In January, Rep. Jeff Denham (R-Calif.) introduced a bill that would provide legal status to illegal immigrants if they join the military. The Encourage New Legalized Immigrants to Start Training (ENLIST) Act (H.R. 60) would allow "Dreamers" to receive lawful permanent resident (LPR) status in exchange for military service.

While promoted by some of its supporters as a solution to our military preparedness problem, the ENLIST Act is amnesty—little more than a backdoor promise of citizenship for those who came here illegally. The bill would further damage our broken immigration system by putting those in violation of the law ahead of those who want to come to our country legally. It is difficult to argue that such an arrangement advances U.S. national security objectives. Conservatives should oppose the ENLIST Act and fight any effort by Rep. Denham or others to attach the bill to the annual National Defense Authorization Act (NDAA) later this year.

Below are some commonly made claims and straightforward conservative responses:

Claim: The ENLIST Act does not provide backdoor amnesty, only lawful permanent resident status.

◆ **Information shown**
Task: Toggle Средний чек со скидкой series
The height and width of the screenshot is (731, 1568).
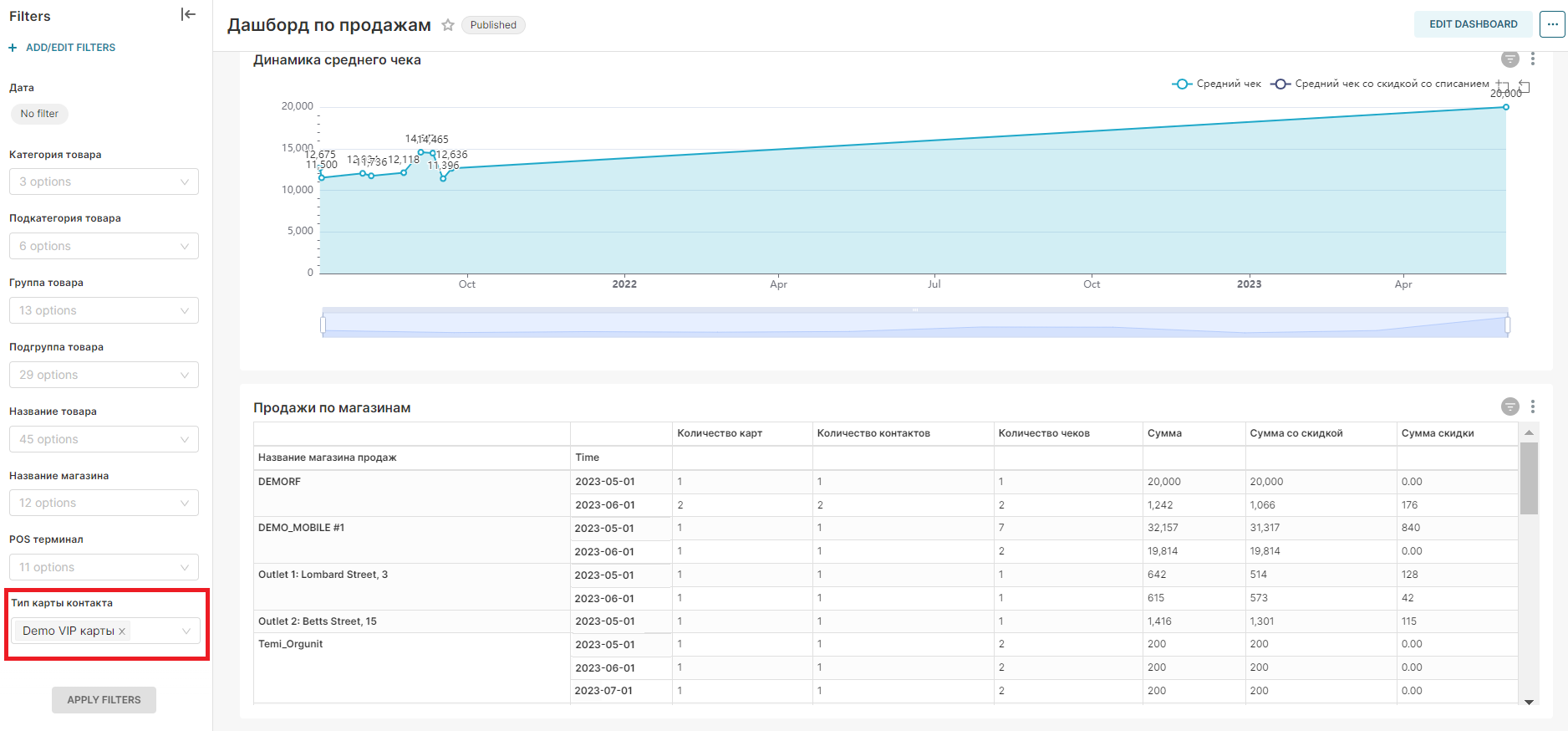Action: tap(1381, 84)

◆ **Exercise**
Take the passage on the ENLIST Act further, beginning right after its final line. The material that comes after the passage on the ENLIST Act stands apart from it.

◆ **Answer for this exercise**
Response: Once an illegal immigrant acquires LPR status through this bill, they are eligible to apply for citizenship on an expedited basis and become citizens within months. Heritage Foundation Senior Legal Fellow Charles Stimson explains:

"[S]ections 328 and 329 of the Immigration and Nationality Act (INA) allow LPRs to apply for expedited naturalization either after one year of military service or after one day of military hostilities, respectively. Thus, if the ENLIST Act were passed in its current form, illegal immigrants who signed up for military service would obtain LPR status immediately and, after one day of service during conflict, could apply for expedited citizenship. That process takes only a matter of months."

Claim: Earning legal status by serving in the military is not amnesty. 

Response: The ENLIST Act turns the notion of an all-volunteer military on its head. Wade Miller, a Marine combat veteran and South Central Regional Coordinator for Heritage Action, explains it would "undermine the important social narrative that allows our all-volunteer military to thrive, namely that service is a benefit, as opposed to a punishment." Miller continues:

"It is a privilege to serve in America's all volunteer force, and that service instills some of the most valuable virtues a citizen could hope for in a Republic. Military service also builds within one the vital moral warrior ethos that every peaceful society must maintain. The United States government also spends significant amounts of money to impart enduring skills on military servicemen and women. The financial compensation for my time in the military pales in comparison to the betterment of my character that military service and combat experience gave me.

"In proposing the exchange of amnesty for military service, politicians not only create the wrong incentives for military service and potentially expose security risks, they also undermine the military's service-oriented ethos."

Claim: The ENLIST Act does nothing to incentivize more illegal immigrants to come to the United States.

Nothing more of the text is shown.